=== Begin Enclosure ===

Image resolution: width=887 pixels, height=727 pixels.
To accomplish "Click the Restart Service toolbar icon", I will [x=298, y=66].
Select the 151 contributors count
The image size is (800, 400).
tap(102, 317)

=== End Enclosure ===

*TASK BRIEF*: Extract the full listing and reproduce each line exactly.

*RESPONSE TO THIS EXERCISE*:
Image resolution: width=887 pixels, height=727 pixels.
To accomplish "Click the Restart Service toolbar icon", I will [x=298, y=66].
Select the 151 contributors count
The image size is (800, 400).
tap(102, 317)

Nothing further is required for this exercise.